Towards Realizing the Potential of Malleable Jobs
IEEE International Conference on High Performance Computing (HiPC) 2014
Publication Type: Paper
Malleable jobs are those which can dynamically shrink or expand the number of processors on which they are executing at runtime in response to an external command. Malleable jobs can significantly improve system utilization and reduce average response time, compared to traditional jobs. To realize these benefits, three components are critical – an adaptive job scheduler, an adaptive resource manager, and an adaptive parallel runtime system. In this paper, we present a novel mechanism for enabling shrink/expand capability in the parallel runtime system using task migration and dynamic load balancing, checkpoint-restart, and Linux shared memory. Our technique performs true shrink/expand eliminating the need of any residual processes, requires little application programmer effort, and is fast.
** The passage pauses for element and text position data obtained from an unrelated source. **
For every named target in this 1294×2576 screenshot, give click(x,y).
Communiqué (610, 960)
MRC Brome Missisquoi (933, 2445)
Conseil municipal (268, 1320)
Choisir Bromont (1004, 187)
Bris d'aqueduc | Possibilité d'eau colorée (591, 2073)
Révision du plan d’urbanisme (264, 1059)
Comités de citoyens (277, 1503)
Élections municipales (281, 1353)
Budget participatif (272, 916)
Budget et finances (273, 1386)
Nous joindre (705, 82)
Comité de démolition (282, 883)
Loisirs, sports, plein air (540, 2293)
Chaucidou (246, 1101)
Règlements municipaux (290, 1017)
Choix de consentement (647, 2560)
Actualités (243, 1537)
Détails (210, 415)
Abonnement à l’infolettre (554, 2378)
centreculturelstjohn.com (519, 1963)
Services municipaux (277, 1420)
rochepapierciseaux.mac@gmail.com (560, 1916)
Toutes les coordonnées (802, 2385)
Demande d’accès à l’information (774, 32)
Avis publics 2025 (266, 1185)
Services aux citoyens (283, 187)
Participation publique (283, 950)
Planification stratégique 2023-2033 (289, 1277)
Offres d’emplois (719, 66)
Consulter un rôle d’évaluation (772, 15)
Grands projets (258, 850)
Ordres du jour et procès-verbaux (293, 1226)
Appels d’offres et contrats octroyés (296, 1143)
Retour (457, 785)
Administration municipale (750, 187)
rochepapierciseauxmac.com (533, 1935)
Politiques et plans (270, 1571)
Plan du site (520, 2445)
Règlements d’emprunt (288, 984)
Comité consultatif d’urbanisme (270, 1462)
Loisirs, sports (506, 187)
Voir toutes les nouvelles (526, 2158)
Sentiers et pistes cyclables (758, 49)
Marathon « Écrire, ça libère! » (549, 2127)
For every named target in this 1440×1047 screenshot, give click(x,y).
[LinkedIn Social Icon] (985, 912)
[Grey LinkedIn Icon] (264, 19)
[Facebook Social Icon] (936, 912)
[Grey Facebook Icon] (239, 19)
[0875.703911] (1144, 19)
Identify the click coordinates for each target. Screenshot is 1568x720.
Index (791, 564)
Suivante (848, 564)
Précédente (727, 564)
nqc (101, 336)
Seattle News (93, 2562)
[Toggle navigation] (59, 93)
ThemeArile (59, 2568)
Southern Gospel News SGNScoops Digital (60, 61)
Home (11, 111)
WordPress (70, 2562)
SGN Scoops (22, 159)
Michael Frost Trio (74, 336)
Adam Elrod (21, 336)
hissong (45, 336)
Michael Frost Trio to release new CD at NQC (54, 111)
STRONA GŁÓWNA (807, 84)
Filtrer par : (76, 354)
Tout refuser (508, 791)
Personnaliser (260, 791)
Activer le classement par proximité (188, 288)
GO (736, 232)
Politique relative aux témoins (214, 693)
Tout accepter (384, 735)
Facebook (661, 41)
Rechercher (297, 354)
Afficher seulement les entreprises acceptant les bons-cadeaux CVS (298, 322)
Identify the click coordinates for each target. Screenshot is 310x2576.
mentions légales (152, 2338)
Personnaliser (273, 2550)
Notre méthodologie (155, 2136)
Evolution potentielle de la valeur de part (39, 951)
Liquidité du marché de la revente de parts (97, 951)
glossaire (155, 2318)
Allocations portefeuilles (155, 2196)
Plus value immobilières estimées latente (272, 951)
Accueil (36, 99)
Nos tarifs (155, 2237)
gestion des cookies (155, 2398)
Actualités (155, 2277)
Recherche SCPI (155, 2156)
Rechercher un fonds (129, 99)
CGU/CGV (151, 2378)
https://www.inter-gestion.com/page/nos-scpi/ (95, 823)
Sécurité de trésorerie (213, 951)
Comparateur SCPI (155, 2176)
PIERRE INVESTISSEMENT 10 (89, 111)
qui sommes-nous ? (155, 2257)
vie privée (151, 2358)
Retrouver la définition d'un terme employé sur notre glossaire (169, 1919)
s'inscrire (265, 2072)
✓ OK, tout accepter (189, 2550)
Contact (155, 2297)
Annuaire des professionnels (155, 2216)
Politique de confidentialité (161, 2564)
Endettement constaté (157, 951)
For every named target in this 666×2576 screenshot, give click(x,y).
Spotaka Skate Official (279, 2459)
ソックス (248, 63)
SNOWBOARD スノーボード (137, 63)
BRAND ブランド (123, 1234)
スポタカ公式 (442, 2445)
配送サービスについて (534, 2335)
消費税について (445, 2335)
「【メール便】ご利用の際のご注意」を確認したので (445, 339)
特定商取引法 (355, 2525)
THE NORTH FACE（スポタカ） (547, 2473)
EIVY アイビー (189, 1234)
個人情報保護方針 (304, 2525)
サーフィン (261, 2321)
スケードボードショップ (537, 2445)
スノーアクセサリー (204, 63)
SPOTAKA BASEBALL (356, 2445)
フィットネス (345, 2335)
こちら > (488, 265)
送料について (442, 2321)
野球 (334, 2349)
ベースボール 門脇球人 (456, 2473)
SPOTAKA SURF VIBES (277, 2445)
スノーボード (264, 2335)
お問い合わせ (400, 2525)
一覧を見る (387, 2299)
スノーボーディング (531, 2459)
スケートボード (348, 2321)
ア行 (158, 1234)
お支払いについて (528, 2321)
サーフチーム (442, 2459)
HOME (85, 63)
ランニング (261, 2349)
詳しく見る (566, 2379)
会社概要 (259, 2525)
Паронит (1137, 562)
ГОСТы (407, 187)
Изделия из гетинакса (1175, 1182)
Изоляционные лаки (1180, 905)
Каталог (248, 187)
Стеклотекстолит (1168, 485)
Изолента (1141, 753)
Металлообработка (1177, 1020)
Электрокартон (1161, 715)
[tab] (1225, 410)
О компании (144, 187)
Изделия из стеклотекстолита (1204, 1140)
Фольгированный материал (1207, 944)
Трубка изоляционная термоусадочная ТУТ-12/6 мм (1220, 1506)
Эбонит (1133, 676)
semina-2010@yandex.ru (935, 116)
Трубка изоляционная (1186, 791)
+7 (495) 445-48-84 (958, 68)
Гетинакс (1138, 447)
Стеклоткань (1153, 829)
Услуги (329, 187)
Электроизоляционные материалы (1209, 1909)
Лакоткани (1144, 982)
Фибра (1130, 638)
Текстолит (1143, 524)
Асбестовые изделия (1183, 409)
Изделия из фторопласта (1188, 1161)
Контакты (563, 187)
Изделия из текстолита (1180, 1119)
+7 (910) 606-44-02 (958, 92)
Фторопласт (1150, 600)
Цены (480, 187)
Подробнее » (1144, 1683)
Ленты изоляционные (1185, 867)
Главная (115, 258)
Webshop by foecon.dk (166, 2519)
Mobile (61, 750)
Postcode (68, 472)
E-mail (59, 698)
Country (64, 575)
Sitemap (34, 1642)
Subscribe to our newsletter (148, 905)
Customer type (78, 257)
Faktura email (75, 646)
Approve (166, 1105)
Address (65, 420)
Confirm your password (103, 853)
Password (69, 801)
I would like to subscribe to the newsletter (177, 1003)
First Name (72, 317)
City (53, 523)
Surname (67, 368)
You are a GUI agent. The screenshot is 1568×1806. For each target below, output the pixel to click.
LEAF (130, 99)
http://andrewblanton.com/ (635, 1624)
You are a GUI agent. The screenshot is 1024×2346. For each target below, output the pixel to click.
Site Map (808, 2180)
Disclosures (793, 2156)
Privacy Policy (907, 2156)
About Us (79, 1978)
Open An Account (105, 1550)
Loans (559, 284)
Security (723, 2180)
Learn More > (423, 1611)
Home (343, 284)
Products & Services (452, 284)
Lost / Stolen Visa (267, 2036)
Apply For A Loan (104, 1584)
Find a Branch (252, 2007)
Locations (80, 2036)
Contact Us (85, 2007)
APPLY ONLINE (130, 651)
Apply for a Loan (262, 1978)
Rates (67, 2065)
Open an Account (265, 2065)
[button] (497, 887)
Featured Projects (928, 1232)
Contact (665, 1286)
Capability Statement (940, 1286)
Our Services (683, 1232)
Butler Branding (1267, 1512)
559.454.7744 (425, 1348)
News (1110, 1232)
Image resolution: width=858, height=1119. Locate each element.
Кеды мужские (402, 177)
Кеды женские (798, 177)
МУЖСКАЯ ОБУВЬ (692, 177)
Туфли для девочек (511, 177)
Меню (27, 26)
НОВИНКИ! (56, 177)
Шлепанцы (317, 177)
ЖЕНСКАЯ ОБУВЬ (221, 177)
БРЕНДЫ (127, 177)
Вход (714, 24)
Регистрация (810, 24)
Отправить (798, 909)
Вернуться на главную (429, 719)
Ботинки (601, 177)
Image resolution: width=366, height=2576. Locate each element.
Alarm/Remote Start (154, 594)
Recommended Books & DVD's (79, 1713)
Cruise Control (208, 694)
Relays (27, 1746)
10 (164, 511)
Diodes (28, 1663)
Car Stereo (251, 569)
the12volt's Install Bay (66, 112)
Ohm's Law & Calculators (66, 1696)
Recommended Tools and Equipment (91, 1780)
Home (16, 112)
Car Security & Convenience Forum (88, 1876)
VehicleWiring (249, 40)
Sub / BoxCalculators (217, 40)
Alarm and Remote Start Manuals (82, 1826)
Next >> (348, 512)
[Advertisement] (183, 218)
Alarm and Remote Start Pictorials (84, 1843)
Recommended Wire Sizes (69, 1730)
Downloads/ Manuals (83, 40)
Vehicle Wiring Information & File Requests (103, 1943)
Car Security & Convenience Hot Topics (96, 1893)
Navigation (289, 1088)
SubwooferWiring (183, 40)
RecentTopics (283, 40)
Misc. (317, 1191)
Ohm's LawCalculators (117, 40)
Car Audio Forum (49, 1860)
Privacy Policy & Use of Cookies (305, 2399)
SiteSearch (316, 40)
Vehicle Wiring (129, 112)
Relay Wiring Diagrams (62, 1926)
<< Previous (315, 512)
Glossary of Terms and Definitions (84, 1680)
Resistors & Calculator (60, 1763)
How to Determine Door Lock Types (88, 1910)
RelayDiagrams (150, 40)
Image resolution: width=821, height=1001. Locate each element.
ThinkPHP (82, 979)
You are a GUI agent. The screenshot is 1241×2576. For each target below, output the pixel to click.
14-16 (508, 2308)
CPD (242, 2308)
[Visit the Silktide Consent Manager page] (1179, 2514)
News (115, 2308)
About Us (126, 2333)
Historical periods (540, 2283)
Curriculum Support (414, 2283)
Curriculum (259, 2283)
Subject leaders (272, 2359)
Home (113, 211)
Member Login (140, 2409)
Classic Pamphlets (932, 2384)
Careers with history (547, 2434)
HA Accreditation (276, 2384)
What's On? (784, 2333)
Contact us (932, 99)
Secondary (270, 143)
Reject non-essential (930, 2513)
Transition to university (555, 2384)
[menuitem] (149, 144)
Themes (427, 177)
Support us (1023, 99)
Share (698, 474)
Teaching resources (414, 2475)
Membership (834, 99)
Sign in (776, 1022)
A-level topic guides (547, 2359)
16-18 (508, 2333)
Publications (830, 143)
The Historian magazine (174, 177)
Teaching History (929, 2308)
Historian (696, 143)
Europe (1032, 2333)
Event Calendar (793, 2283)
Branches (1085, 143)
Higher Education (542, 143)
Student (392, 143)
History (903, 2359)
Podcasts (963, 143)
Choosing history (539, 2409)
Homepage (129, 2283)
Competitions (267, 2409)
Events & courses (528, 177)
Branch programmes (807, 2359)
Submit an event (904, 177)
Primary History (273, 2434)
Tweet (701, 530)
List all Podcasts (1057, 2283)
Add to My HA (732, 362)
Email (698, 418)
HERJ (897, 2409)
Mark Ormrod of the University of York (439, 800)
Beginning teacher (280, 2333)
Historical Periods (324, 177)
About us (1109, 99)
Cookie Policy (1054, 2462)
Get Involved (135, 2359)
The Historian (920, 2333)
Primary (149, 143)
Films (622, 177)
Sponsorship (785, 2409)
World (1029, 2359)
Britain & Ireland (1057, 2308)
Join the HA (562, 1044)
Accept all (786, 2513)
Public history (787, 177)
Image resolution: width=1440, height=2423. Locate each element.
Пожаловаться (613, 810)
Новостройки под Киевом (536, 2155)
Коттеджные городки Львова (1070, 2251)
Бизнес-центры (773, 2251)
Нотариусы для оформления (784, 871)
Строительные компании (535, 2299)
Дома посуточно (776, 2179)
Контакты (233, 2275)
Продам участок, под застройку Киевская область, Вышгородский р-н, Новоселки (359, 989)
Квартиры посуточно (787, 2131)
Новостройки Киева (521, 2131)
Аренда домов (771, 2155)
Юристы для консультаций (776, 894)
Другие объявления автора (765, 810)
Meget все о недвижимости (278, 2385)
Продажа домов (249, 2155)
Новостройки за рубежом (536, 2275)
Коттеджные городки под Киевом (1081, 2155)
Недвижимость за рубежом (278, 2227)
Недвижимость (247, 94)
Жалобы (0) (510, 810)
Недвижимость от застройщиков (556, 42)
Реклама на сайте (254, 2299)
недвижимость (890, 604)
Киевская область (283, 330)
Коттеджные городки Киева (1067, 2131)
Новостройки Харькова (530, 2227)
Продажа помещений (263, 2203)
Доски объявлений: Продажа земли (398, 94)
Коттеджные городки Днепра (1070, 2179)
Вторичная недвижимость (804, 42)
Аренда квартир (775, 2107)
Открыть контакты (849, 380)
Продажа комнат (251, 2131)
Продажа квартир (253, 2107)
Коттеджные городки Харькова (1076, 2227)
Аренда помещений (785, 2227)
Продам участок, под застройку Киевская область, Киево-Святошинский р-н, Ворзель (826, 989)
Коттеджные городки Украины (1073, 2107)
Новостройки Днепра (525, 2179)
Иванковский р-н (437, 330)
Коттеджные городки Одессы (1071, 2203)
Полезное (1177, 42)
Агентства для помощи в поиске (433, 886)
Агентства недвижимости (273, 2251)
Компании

Further, we establish a bidirectional communication channel between the resource manager and the parallel runtime, and present an asynchronous split-phase mechanism for executing adaptive scheduling decisions. Performance results using Charm++ on Stampede supercomputer show the efficacy, scalability, and benefits of our approach. Shrinking from 2k to 1k cores takes 16s while expand from 1k to 2k takes 40s. Also, we demonstrate the utility of our runtime in traditional as well as emerging scenarios, e.g., proactive fault tolerance and clouds.